## Material for the task:
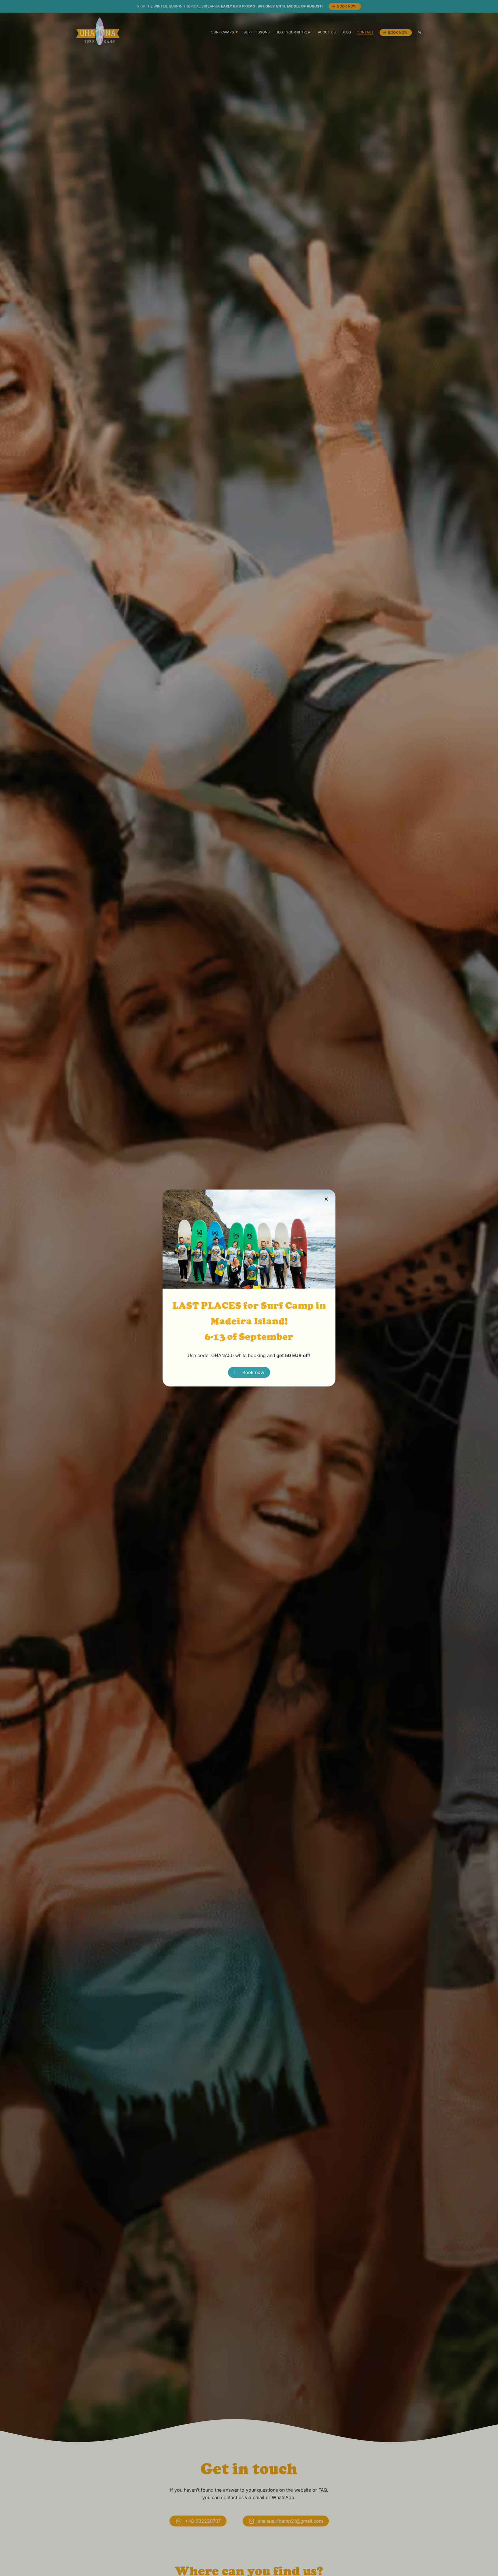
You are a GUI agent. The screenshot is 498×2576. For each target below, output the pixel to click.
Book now (253, 1372)
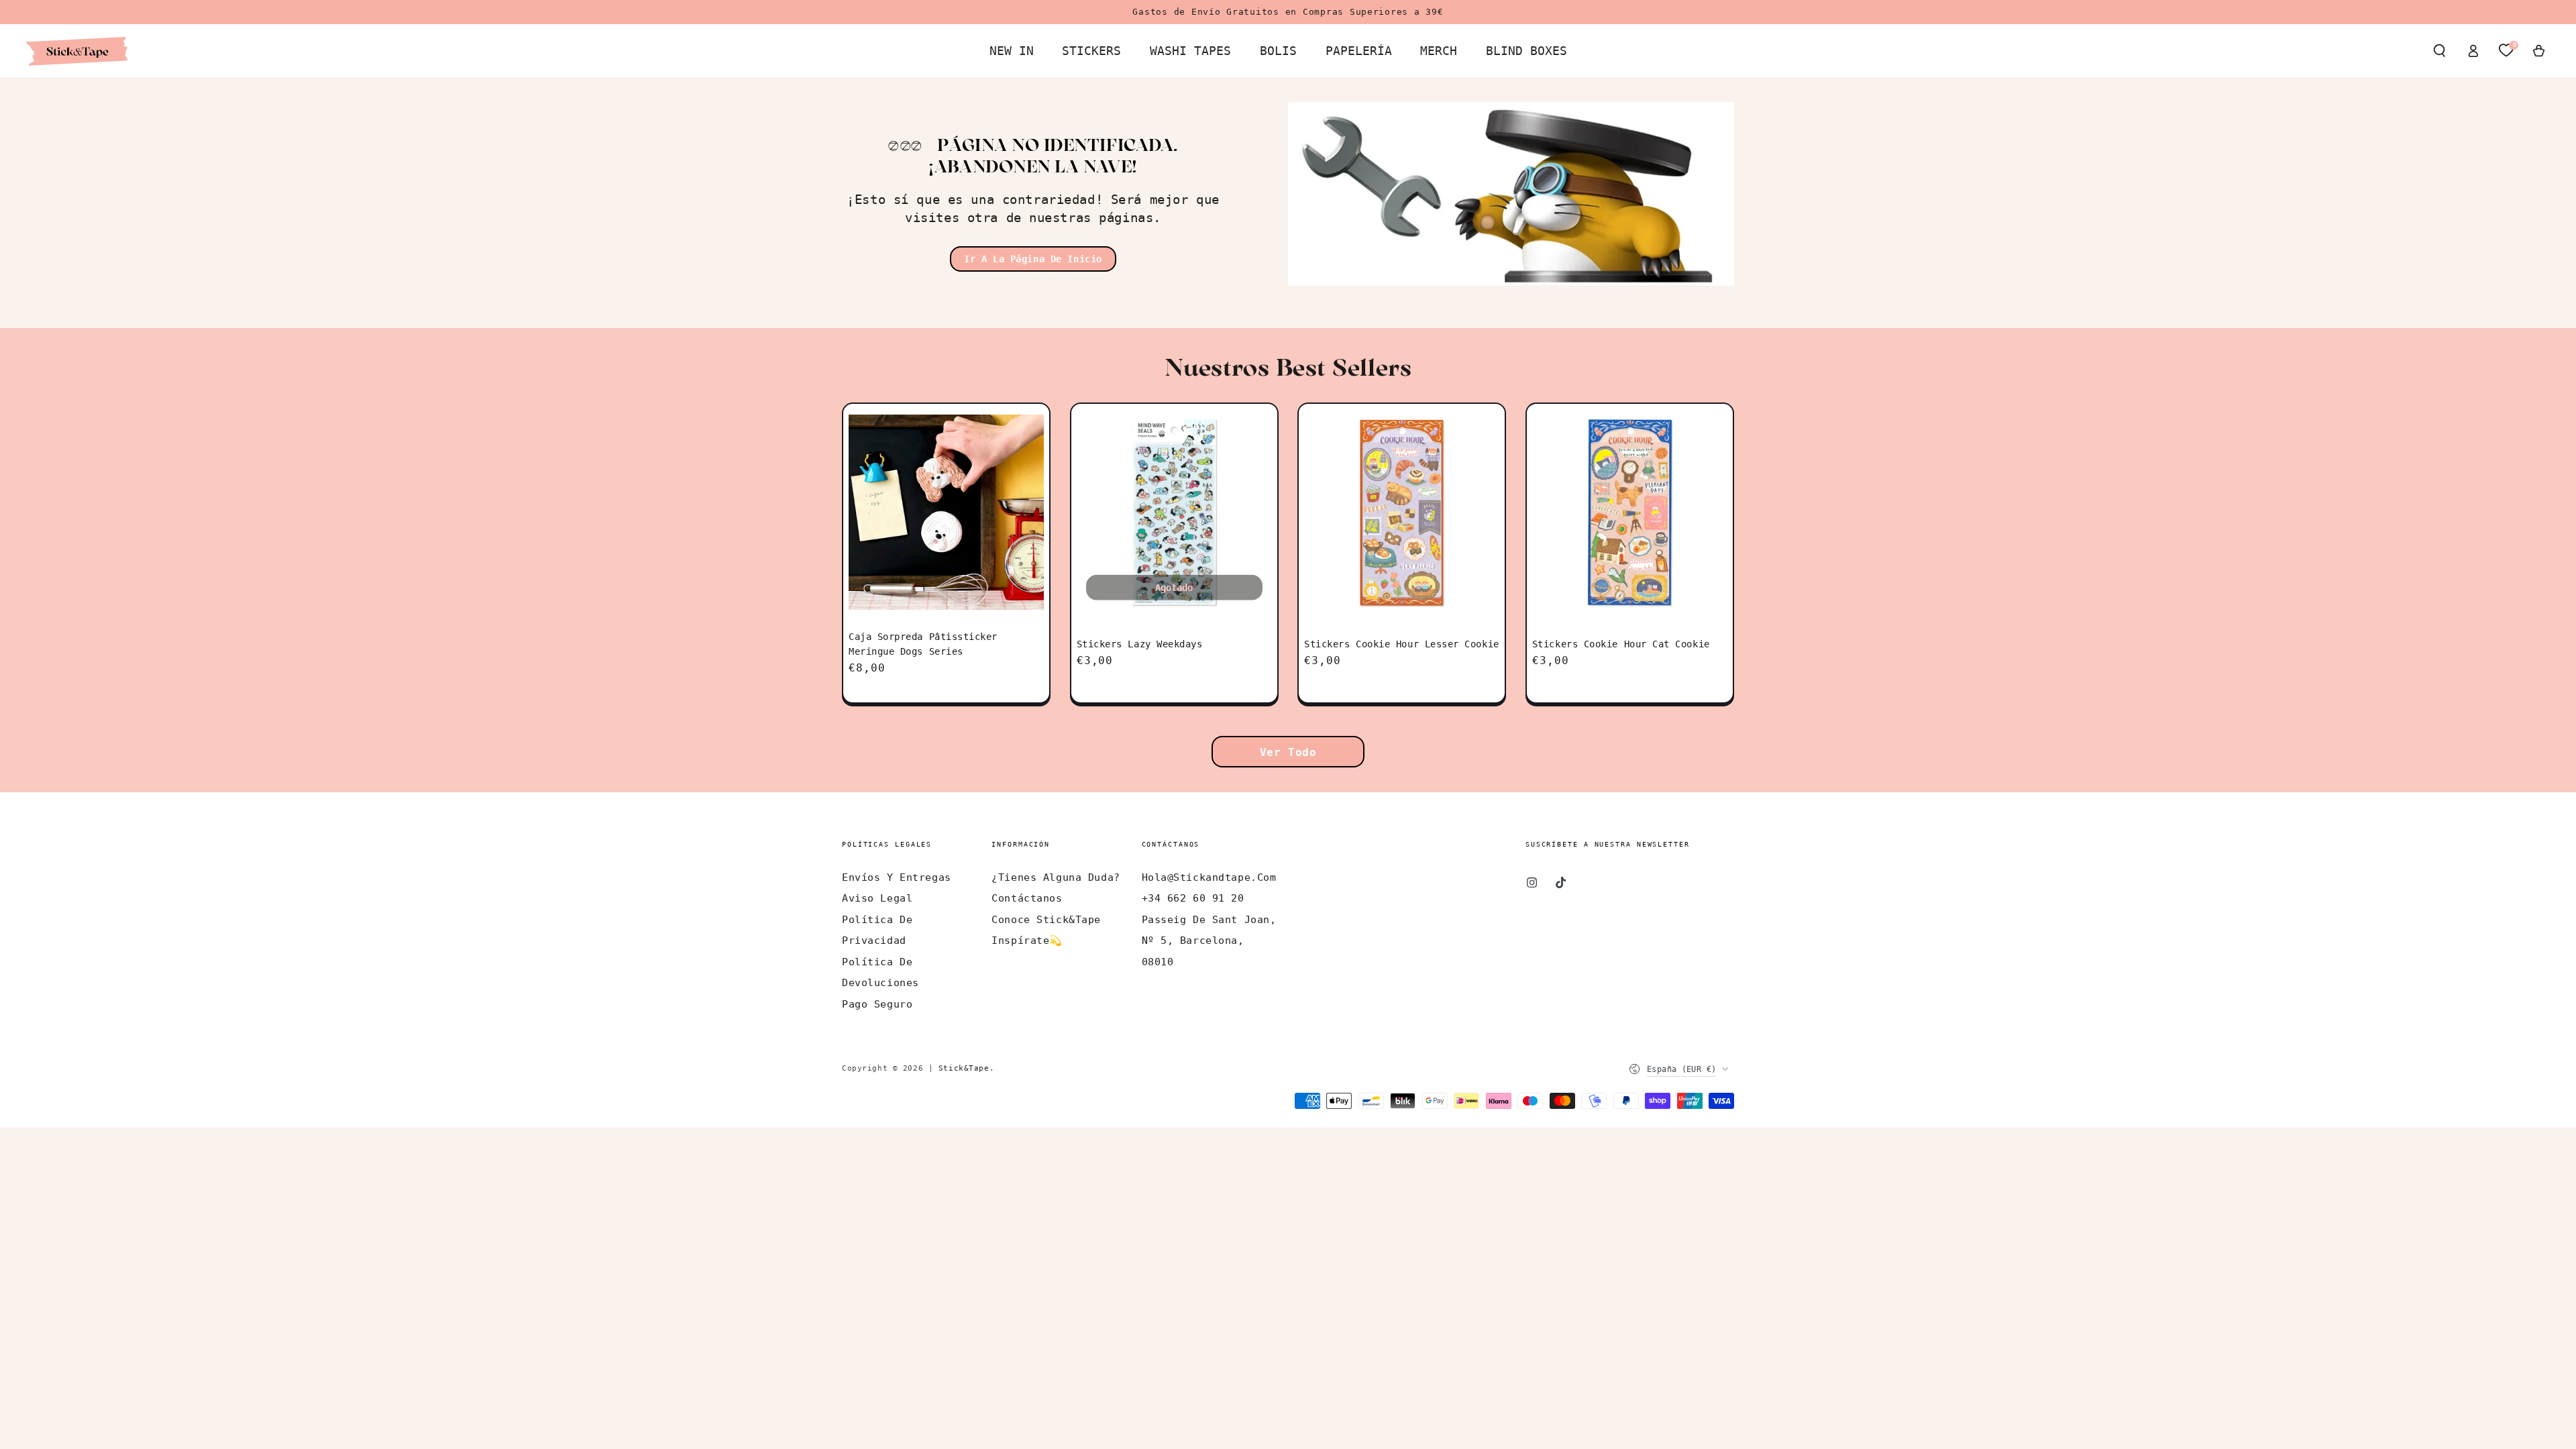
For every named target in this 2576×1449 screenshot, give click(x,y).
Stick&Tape (963, 1068)
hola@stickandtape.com (1209, 877)
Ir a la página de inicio (1033, 259)
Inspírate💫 (1027, 940)
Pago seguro (877, 1004)
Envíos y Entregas (896, 877)
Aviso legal (877, 898)
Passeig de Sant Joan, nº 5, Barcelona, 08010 (1209, 941)
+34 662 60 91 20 (1193, 898)
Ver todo (1288, 752)
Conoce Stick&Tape (1046, 920)
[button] (2439, 51)
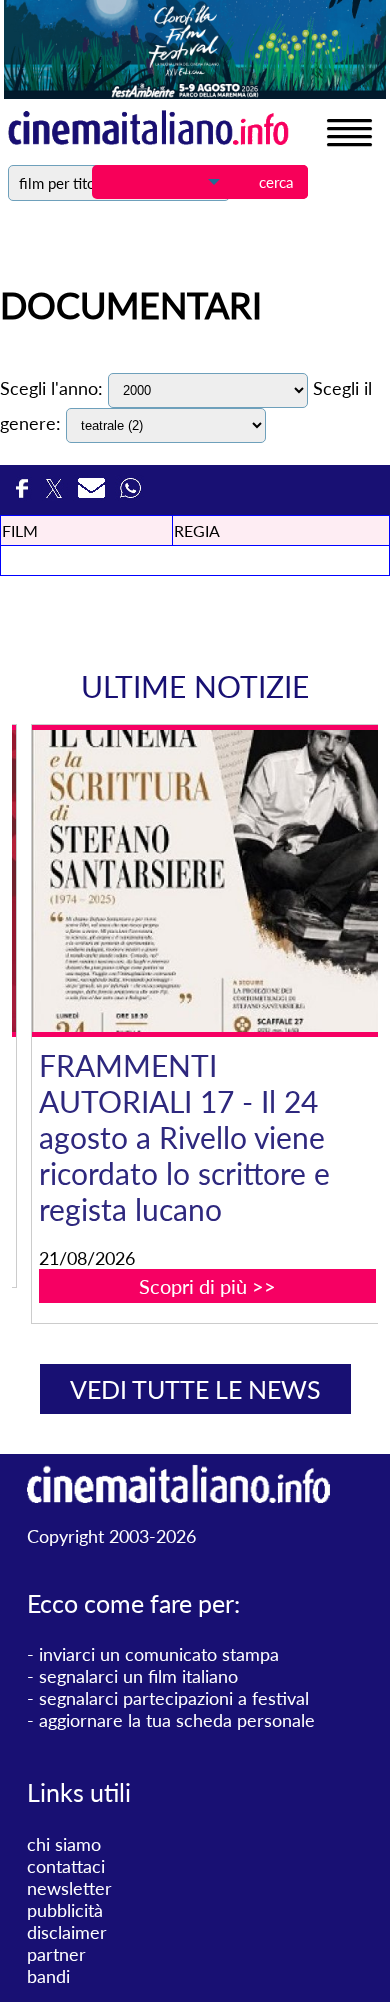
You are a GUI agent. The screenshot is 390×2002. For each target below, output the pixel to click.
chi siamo (64, 1844)
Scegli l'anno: (51, 388)
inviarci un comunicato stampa (159, 1654)
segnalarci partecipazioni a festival (174, 1698)
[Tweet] (56, 494)
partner (56, 1954)
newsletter (69, 1888)
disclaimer (67, 1932)
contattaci (66, 1866)
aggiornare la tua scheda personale (177, 1720)
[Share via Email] (94, 494)
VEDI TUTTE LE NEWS (195, 1389)
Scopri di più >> (207, 1286)
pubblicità (65, 1910)
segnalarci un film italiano (138, 1676)
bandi (48, 1976)
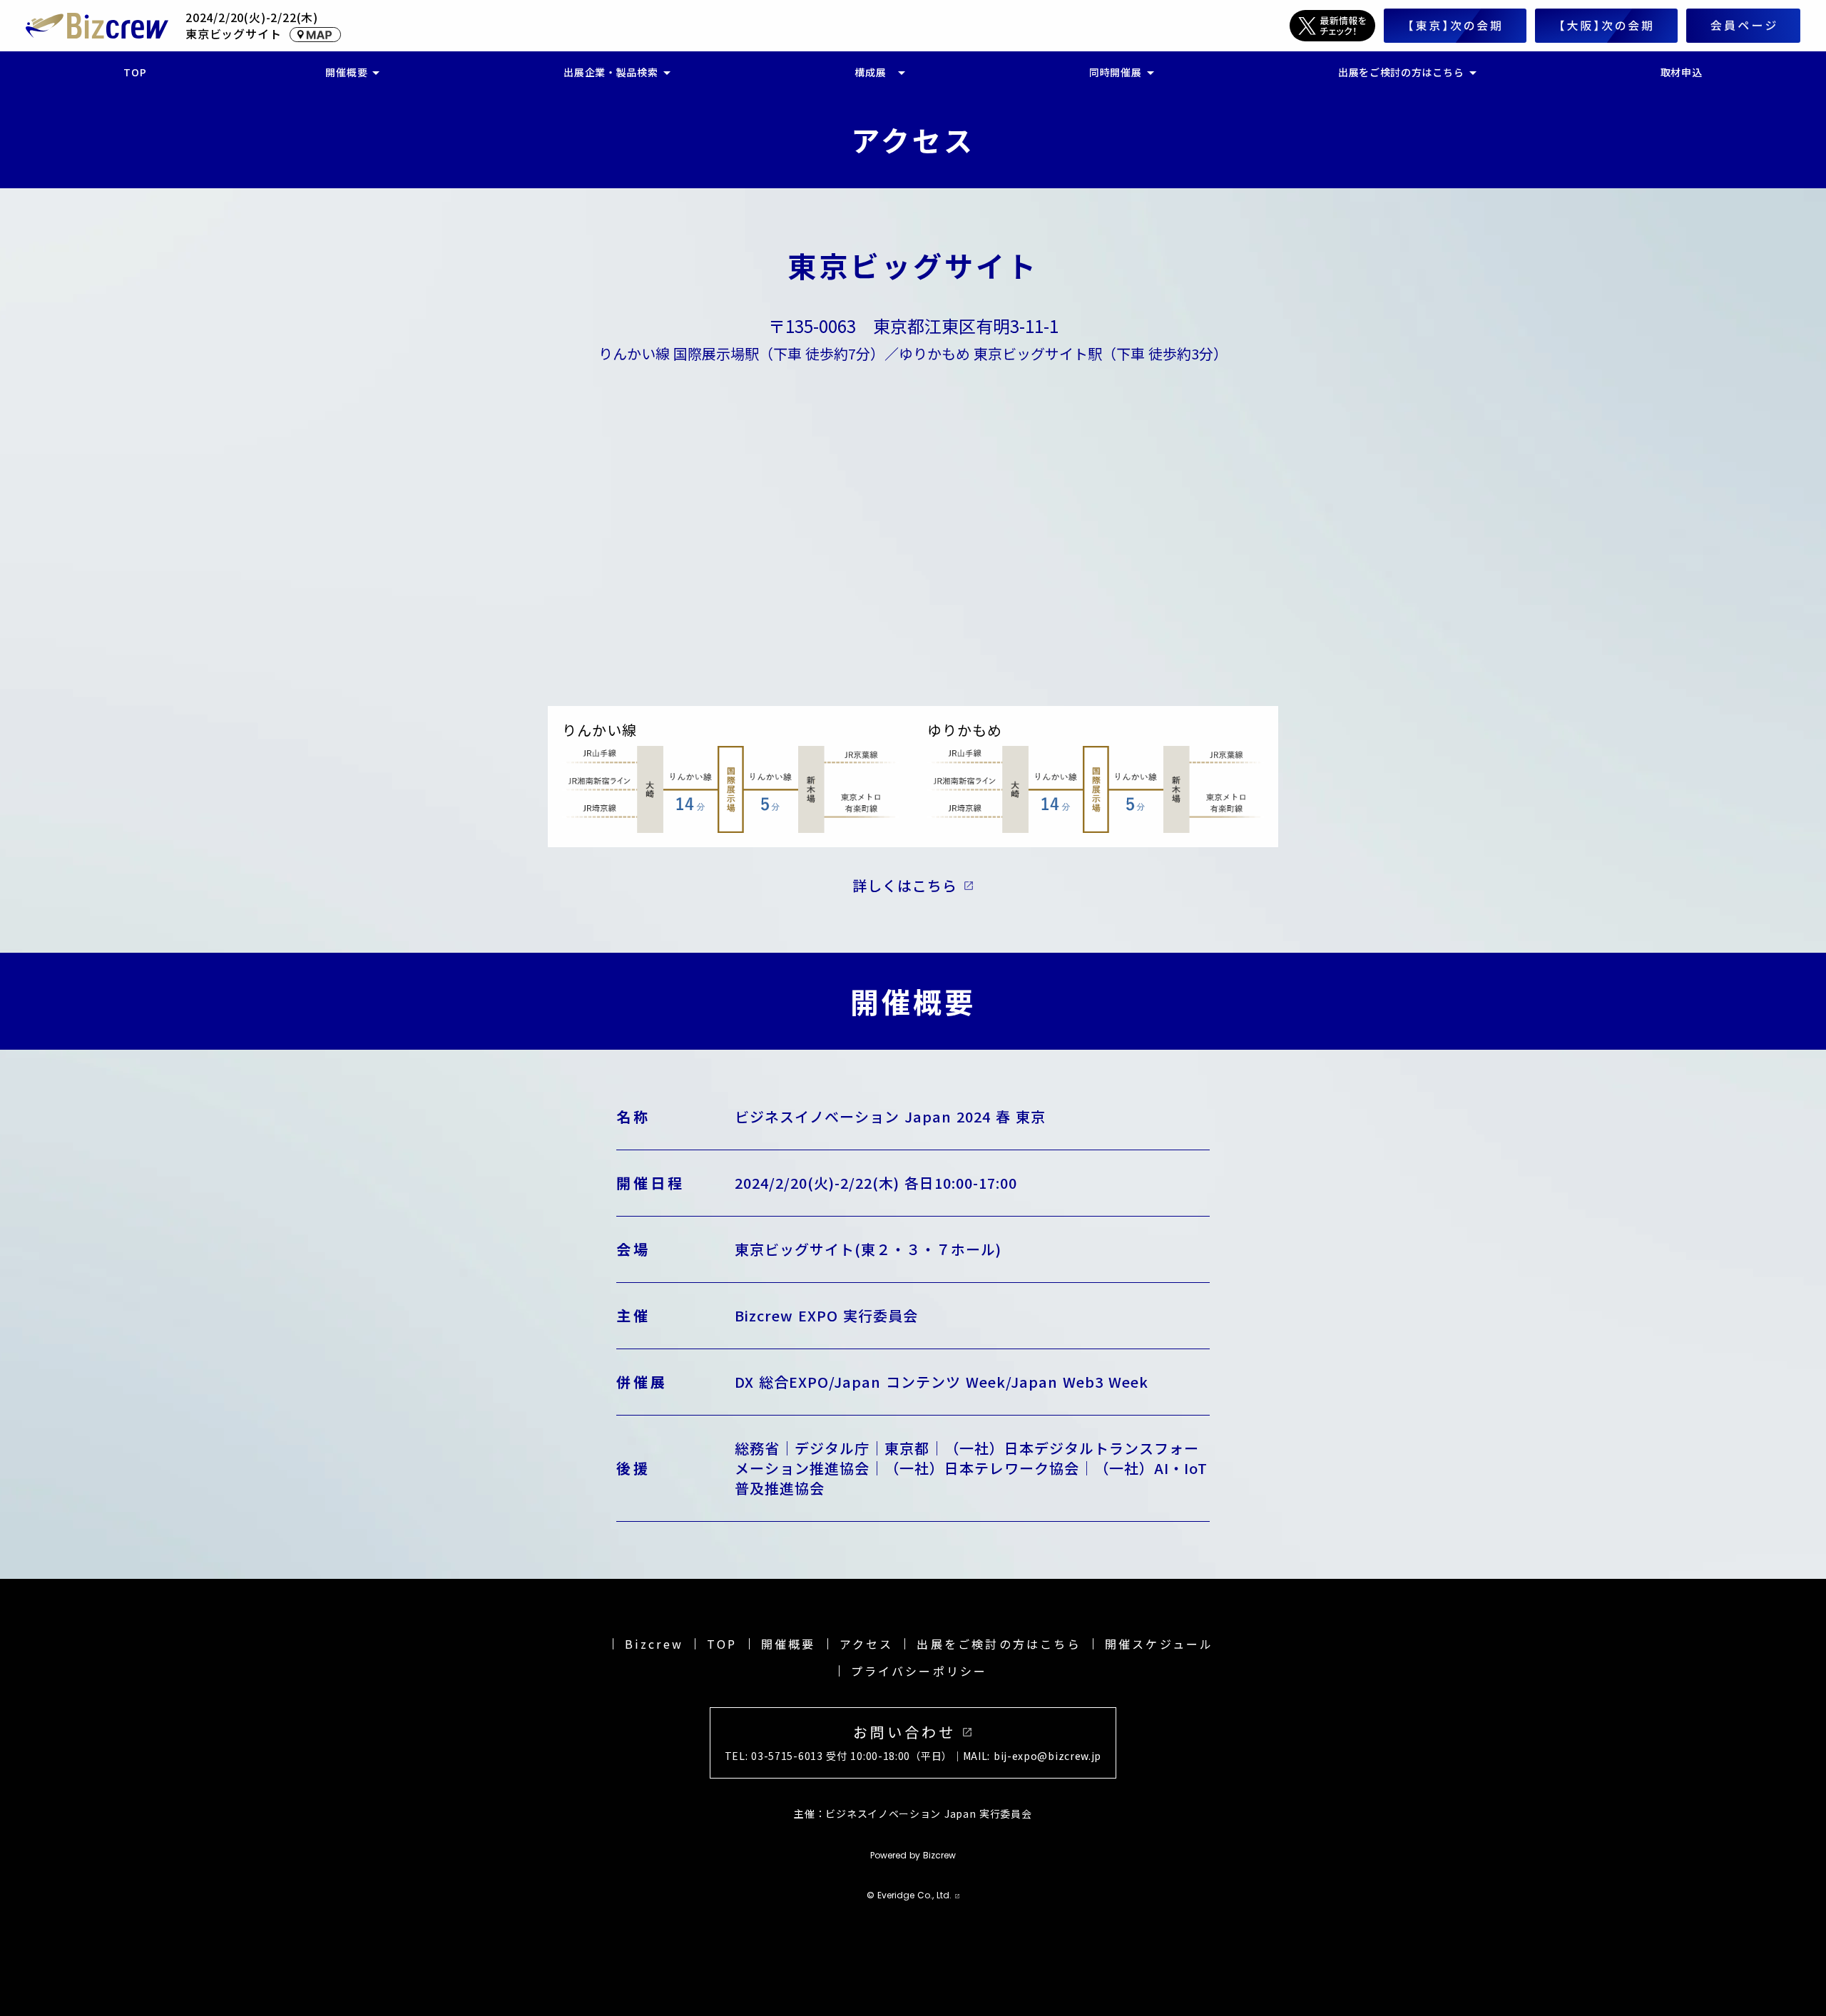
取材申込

## Task brief:
Please reproduce exactly, and nothing more, the lines from the one containing "Stick&Tape (963, 1068)" through the last line of the entries, both included; pictures stay out.

## Answer section:
Stick&Tape (963, 1068)
hola@stickandtape.com (1209, 877)
Ir a la página de inicio (1033, 259)
Inspírate💫 (1027, 940)
Pago seguro (877, 1004)
Envíos y Entregas (896, 877)
Aviso legal (877, 898)
Passeig de Sant Joan, nº 5, Barcelona, 08010 (1209, 941)
+34 662 60 91 20 (1193, 898)
Ver todo (1288, 752)
Conoce Stick&Tape (1046, 920)
[button] (2439, 51)
You are a GUI agent. The screenshot is 390×2002. For each target below, output the pixel to click.
chi siamo (64, 1844)
Scegli l'anno: (51, 388)
inviarci un comunicato stampa (159, 1654)
segnalarci partecipazioni a festival (174, 1698)
[Tweet] (56, 494)
partner (56, 1954)
newsletter (69, 1888)
disclaimer (67, 1932)
contattaci (66, 1866)
aggiornare la tua scheda personale (177, 1720)
[Share via Email] (94, 494)
VEDI TUTTE LE NEWS (195, 1389)
Scopri di più >> (207, 1286)
pubblicità (65, 1910)
segnalarci un film italiano (138, 1676)
bandi (48, 1976)
取材申込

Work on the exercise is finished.